◆ **PROBLEM REQUIREMENTS**
Retype the listing below line for line, keeping every word, number, and punctuation mark unchanged.

[Text and item location entries]

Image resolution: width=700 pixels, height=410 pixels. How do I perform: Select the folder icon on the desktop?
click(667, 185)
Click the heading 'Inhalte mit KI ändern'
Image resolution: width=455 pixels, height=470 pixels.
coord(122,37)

◆ **TASK RESULT**
Image resolution: width=700 pixels, height=410 pixels. How do I perform: Select the folder icon on the desktop?
click(667, 185)
Click the heading 'Inhalte mit KI ändern'
Image resolution: width=455 pixels, height=470 pixels.
coord(122,37)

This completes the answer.